Last week Chancellor of the Exchequer George Osborne and Wolfgang Schäuble, the German finance minister, said that international action was needed to prevent large companies from "profit shifting" their taxable income to jurisdictions with more lenient corporation tax regimes. They called on colleagues to back work on identifying possible gaps in international tax standards, currently being carried out by the Organisation for Economic Cooperation and Development (OECD).
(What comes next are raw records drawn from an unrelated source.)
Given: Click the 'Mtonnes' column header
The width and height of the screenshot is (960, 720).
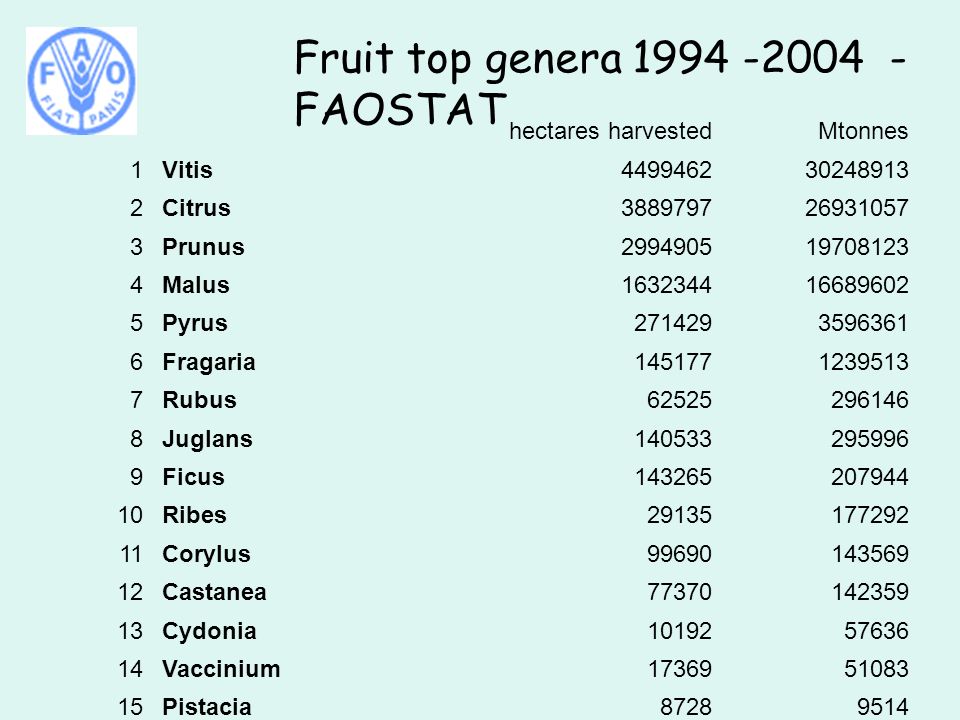Looking at the screenshot, I should click(x=863, y=131).
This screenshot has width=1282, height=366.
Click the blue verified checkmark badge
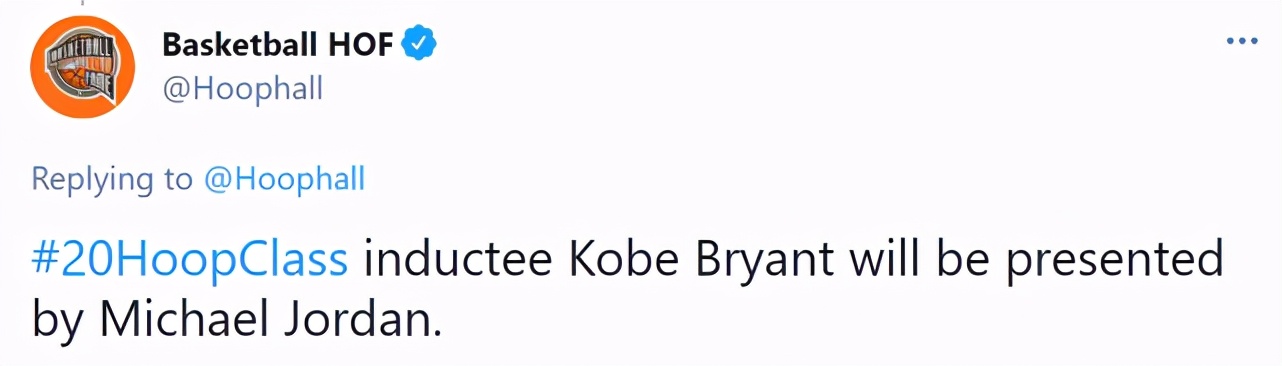(418, 44)
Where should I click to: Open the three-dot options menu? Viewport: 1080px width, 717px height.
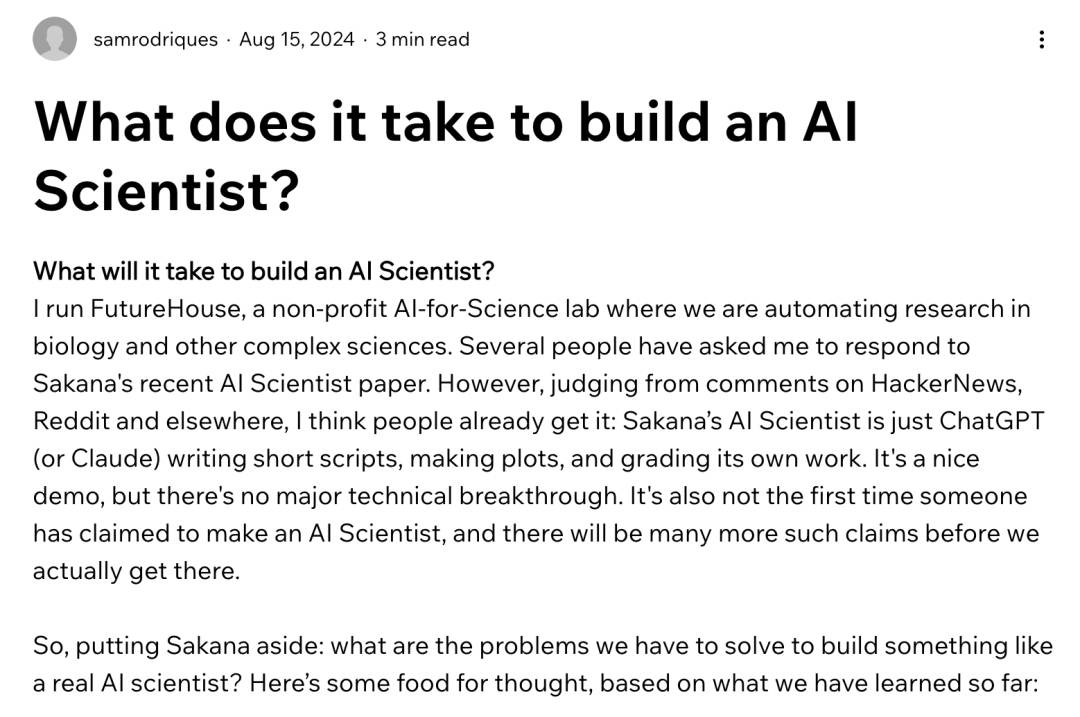1041,37
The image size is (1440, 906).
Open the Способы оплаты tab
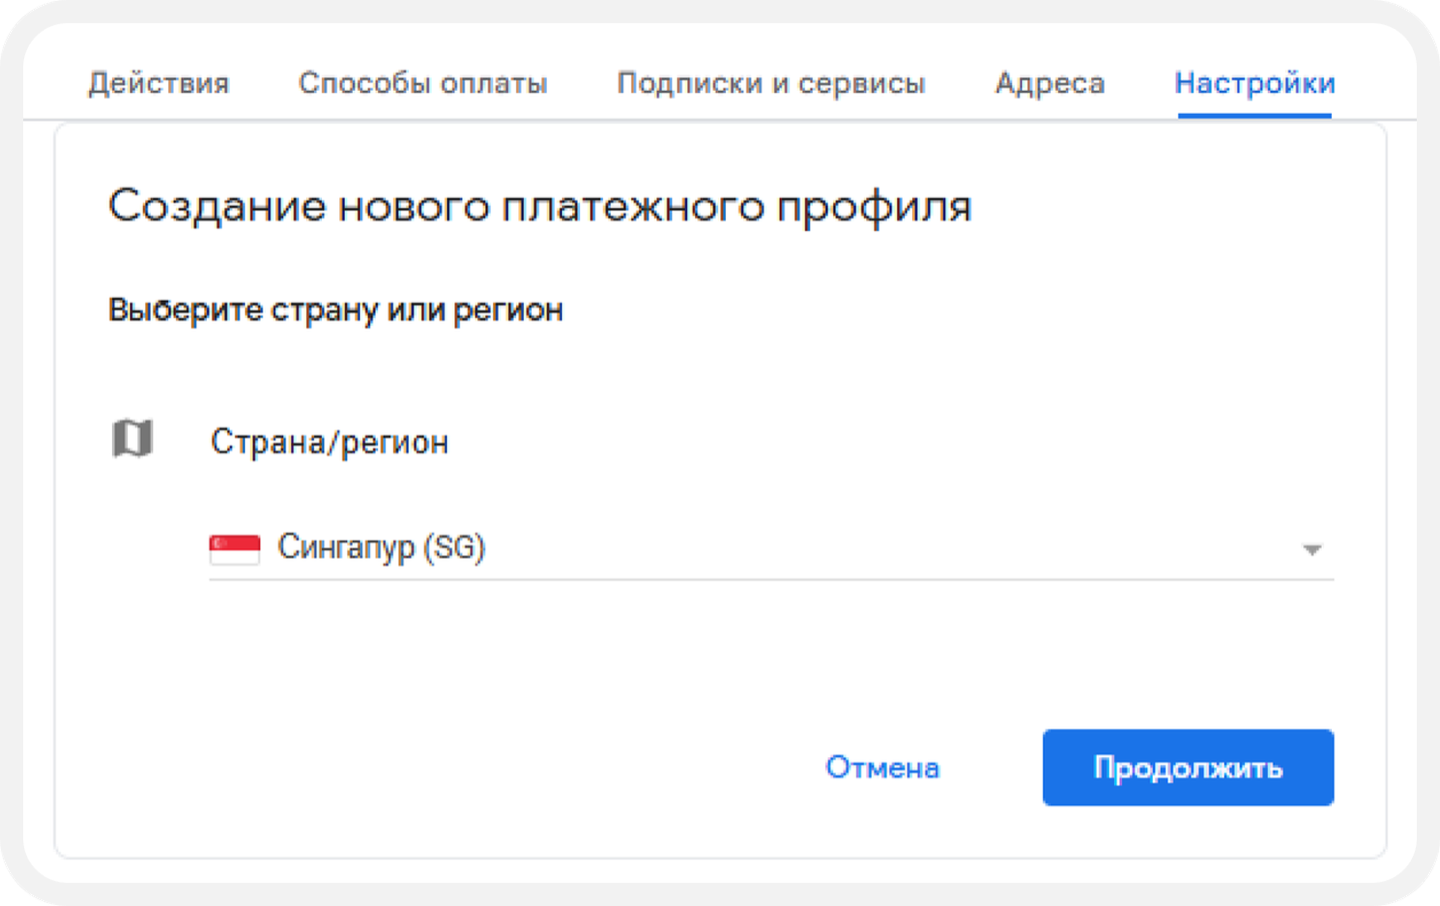tap(423, 82)
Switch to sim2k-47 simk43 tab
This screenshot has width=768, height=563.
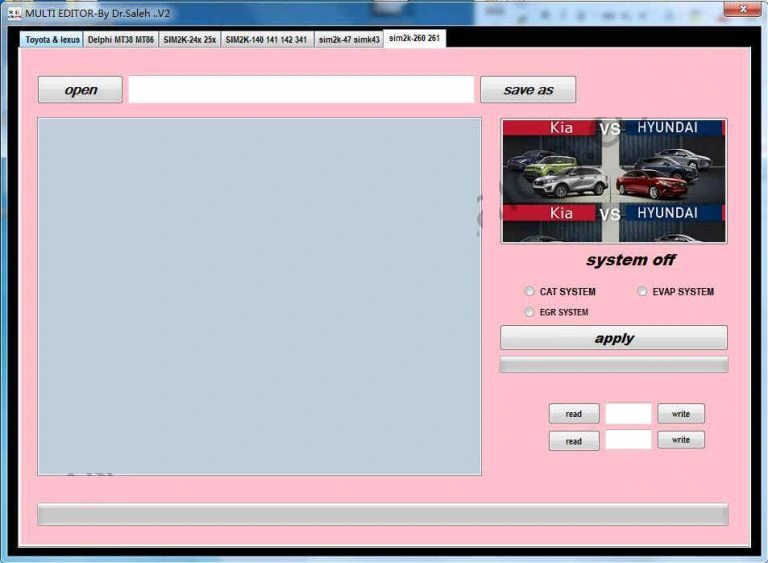pyautogui.click(x=349, y=40)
The OECD's tax base erosion and profit shifting initiative is expected to lead to a first analysis report to be presented to the next G20 meeting in Russia in February 2013. The project is looking at whether, and if so why, multinationals' taxable profits are being allocated to locations different from those where the actual business activity takes place.

While giving evidence to the PAC last week Lin Homer, chief executive of HM Revenue & Customs said: "All that HMRC can do and all that you would want us to do is apply the laws. I acknowledge that in an international setting, multinational businesses can choose, to some extent, where some parts of their business are based and where some of their profits are based."

Matt Brittin, Google Vice President for Sales and Operations, Northern and Central Europe, Troy Alstead, Starbucks Global Chief Financial Officer and Andrew Cecil, Director, Public Policy, Amazon are due to appear before the PAC this afternoon to answer questions from MPs on why their organisations pay so little UK corporation tax.